Conservation and restoration studies in fragmented landscapes usually focus on the fragments and less on the surrounding habitat. This surrounding habitat is usually called ‘the matrix’ (remember there is no spoon). Fragments, for instance forest fragments, are seen as islands in a ‘sea’ of uninhabitable matrix, and species richness in fragments is usually explained using the theory of island biogeography.
As I suggested, you don’t need a Breehorn for all island biogeography studies. The theory is also popular on shore. In many of these cases (like in my own bird study in Ethiopia), the matrix is no uninhabitable sea at all, and in recent literature the matrix is gaining more and more attention to explain the diversity of mammals, or birds.
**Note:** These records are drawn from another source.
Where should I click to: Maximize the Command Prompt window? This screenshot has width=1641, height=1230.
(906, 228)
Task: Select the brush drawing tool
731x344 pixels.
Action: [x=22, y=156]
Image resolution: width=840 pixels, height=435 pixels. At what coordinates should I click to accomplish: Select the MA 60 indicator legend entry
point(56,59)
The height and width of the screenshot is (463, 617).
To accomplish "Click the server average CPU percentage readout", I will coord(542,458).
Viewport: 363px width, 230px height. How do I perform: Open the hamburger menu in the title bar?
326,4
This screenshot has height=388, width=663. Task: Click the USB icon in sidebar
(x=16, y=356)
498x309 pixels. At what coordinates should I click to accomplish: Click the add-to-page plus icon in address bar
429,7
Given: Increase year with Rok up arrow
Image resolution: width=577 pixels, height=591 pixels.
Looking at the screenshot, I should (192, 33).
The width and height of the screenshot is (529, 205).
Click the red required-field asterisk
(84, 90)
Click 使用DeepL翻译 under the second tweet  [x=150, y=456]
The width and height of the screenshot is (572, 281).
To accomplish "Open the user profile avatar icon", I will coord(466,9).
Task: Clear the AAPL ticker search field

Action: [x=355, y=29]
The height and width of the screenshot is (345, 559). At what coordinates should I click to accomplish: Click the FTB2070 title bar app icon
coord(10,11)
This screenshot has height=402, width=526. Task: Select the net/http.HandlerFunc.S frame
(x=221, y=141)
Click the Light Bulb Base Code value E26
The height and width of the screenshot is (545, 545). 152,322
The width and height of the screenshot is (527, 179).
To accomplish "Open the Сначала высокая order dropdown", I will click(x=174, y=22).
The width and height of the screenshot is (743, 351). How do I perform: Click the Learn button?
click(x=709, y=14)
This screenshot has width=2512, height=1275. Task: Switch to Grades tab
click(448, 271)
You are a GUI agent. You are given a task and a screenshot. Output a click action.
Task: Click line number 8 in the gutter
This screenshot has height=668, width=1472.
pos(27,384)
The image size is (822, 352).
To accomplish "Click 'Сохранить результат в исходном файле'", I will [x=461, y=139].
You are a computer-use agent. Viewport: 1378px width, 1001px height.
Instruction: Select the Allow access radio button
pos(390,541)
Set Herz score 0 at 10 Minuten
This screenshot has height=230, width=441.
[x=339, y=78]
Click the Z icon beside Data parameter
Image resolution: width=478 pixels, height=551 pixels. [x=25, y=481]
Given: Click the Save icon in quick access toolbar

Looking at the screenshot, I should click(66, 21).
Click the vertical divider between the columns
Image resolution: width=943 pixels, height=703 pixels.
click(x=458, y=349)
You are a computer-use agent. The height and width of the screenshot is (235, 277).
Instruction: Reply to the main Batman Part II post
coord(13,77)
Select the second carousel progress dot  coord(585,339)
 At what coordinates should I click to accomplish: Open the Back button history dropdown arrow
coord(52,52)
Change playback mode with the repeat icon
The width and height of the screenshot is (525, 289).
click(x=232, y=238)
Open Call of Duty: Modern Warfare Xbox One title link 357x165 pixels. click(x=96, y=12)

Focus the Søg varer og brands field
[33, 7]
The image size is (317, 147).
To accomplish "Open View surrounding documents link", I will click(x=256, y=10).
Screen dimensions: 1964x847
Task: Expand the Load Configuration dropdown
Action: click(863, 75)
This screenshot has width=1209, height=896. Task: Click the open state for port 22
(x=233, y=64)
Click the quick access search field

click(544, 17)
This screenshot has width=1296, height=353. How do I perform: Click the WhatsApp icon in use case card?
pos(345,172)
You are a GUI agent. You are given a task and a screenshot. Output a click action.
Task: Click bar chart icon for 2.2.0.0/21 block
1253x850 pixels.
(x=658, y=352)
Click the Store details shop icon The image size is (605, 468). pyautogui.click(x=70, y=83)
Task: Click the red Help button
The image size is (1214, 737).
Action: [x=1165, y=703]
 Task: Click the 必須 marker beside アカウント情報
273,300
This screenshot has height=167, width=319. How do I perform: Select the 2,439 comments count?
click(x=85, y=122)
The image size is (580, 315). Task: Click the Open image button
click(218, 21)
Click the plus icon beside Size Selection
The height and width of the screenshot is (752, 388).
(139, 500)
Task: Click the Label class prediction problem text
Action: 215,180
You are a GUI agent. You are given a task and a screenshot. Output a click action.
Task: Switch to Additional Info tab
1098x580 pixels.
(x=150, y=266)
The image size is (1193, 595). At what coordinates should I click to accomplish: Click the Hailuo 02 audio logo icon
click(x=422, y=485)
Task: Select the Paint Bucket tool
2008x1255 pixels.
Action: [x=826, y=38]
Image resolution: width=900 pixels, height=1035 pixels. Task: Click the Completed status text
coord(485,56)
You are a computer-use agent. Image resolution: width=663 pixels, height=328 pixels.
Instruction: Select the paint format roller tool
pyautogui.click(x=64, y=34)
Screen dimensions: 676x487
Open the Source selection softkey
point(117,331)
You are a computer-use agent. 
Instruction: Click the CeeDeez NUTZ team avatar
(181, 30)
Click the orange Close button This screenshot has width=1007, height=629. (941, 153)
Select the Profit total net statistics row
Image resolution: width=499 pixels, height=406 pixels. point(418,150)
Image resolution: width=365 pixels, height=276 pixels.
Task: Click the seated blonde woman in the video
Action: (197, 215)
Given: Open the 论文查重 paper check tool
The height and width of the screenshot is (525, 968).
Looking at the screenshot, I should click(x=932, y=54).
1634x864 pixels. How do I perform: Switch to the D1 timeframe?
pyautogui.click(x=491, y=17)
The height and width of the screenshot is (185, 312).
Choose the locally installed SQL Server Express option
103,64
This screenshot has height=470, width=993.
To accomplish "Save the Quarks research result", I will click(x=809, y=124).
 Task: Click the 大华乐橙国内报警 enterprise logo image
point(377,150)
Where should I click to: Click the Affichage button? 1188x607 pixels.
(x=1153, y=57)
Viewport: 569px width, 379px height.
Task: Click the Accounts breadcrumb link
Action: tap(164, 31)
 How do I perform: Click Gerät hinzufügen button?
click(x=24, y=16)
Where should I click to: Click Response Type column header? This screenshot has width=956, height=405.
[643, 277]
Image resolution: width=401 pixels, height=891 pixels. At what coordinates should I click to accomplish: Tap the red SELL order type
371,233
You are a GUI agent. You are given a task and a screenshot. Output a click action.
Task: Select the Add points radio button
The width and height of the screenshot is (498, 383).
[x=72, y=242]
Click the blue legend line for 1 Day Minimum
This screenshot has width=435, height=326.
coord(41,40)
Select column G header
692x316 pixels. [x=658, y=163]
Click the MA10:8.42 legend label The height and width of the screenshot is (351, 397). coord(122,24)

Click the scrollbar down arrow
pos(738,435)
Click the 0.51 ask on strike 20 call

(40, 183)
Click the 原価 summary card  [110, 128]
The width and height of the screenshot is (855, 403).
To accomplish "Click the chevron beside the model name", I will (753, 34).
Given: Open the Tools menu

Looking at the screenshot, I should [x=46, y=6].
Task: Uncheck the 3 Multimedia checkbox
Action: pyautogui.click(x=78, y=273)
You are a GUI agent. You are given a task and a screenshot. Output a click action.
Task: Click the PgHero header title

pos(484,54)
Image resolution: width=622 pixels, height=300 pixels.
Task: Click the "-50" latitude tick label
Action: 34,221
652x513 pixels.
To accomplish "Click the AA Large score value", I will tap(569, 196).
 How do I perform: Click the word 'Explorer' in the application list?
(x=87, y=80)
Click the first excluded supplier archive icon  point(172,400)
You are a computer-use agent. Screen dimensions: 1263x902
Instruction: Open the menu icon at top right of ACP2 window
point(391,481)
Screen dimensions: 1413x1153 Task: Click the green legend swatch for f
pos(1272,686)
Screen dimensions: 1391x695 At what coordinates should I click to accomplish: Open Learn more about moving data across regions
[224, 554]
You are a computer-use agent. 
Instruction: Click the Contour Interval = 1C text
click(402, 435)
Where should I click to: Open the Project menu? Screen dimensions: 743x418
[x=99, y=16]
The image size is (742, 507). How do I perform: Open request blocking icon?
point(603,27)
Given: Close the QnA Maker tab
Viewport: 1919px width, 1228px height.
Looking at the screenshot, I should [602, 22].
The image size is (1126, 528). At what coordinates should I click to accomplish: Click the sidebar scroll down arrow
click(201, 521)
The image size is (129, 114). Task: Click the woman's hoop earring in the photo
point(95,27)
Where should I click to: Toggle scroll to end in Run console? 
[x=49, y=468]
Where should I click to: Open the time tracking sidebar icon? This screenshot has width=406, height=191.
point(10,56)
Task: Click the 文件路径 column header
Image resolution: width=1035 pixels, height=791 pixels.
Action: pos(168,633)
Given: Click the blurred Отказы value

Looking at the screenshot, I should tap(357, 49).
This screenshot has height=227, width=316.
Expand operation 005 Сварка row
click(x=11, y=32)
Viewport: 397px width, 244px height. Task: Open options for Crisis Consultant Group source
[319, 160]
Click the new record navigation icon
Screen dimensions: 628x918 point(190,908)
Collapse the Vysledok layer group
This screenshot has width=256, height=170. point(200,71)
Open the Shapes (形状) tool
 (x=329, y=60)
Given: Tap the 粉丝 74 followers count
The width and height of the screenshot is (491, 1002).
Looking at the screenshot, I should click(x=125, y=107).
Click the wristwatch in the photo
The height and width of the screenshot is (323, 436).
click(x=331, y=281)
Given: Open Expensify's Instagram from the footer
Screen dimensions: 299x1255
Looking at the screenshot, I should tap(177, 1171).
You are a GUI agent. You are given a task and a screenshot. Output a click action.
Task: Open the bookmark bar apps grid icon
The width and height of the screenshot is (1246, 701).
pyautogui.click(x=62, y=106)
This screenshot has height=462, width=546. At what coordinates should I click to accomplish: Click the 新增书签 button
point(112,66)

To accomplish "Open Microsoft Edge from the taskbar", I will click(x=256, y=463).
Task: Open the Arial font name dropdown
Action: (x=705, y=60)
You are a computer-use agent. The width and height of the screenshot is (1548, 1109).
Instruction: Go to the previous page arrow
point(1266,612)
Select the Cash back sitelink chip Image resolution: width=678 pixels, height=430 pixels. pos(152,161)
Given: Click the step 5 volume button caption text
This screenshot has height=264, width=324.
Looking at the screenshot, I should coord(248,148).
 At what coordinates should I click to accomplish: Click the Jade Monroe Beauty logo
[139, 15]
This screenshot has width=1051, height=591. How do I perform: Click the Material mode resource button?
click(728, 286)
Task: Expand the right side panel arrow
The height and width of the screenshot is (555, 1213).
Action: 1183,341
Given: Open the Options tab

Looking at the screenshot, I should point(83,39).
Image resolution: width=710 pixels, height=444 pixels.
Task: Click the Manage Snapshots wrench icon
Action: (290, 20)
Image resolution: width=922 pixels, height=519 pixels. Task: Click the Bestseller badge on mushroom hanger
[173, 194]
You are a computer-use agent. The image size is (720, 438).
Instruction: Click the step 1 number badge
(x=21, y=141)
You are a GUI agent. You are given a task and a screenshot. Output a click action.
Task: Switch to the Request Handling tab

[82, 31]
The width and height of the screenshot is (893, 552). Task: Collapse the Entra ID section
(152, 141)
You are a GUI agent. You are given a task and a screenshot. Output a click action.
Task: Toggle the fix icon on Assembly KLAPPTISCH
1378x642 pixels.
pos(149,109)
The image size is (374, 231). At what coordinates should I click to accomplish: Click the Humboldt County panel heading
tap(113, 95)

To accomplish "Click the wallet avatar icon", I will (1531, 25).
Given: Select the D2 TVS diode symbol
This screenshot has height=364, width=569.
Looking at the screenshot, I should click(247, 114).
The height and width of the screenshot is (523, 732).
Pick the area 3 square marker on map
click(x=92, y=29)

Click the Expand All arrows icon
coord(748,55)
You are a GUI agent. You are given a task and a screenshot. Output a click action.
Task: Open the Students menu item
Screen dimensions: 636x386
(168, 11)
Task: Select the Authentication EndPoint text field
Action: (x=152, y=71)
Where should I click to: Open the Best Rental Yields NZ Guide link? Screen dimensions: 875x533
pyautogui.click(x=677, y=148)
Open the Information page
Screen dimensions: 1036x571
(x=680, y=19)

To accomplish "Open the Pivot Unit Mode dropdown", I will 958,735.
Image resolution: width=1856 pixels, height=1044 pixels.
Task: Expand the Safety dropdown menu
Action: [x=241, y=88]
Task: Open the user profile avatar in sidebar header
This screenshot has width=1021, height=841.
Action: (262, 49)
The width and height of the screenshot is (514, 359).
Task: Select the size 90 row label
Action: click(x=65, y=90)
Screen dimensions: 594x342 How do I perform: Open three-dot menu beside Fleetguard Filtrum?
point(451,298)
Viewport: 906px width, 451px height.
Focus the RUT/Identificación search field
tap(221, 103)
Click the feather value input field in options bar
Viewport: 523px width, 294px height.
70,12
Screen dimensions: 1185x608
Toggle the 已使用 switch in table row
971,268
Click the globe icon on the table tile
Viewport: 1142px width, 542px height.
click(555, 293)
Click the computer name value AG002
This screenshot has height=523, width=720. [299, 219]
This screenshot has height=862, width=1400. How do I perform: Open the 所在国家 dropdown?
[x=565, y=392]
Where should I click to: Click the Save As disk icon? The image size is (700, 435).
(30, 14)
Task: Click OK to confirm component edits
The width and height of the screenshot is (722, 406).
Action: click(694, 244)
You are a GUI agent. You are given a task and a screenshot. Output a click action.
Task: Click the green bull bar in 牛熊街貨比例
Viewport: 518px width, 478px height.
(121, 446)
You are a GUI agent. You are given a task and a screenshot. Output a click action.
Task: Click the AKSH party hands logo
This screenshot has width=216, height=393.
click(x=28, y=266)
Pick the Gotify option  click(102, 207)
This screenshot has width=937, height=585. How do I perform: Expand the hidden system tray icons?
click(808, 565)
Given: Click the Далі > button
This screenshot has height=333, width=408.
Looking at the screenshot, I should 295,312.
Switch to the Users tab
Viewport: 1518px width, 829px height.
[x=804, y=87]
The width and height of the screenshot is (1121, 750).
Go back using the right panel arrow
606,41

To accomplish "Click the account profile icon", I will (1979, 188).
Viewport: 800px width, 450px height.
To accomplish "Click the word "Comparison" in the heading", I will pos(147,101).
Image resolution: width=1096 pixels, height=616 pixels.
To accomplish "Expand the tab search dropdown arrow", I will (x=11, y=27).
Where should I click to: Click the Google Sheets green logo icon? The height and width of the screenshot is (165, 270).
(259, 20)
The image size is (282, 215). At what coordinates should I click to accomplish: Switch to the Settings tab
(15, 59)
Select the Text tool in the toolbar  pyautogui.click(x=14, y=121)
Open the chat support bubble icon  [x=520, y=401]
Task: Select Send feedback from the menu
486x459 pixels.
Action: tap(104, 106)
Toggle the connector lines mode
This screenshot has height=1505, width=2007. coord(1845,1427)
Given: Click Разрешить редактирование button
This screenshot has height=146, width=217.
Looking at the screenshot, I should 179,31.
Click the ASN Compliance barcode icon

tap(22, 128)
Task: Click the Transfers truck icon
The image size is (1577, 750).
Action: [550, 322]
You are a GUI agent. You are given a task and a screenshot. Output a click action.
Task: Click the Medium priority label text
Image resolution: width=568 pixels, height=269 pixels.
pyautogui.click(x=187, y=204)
This trend of increasing interest in the matrix has resulted in the increasing popularity of the annoying alliteration ‘(the) matrix matters’. I wonder who coined this term.
The oldest record in Web of Science is an editorial titled Matrix matters" by Libby and Lee about metalloproteinases in the extracellular matrix between cells, published in 2000 in Circulation 102:1874-1876. Cells were also seen as islands and the extracellular matrix as an inert support structure.
In ecology, it first showed up in 2001, in an article by Ricketts in American Naturalist: “The matrix matters: Effective isolation in fragmented landscapes” (American Naturalist 158:87-99).
Between 2003 and 2006, the “matrix matters” was used in the title of four other publications (one letter about seed dispersal, and three publications, about "forest birds, ectomycorrhizal fungi and mobile critters in patches of seagrass respectively).
Are there other popular alliterations in article titles?